-- START OF Data excerpts --
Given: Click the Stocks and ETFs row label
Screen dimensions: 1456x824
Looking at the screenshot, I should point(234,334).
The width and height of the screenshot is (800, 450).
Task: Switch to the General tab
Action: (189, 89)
-- END OF Data excerpts --
Problem details – Can you render the rows above as a numbered list, leaving out any blank lines?

Exercise output –
1. Given: Click the Stocks and ETFs row label
2. Screen dimensions: 1456x824
3. Looking at the screenshot, I should point(234,334).
4. The width and height of the screenshot is (800, 450).
5. Task: Switch to the General tab
6. Action: (189, 89)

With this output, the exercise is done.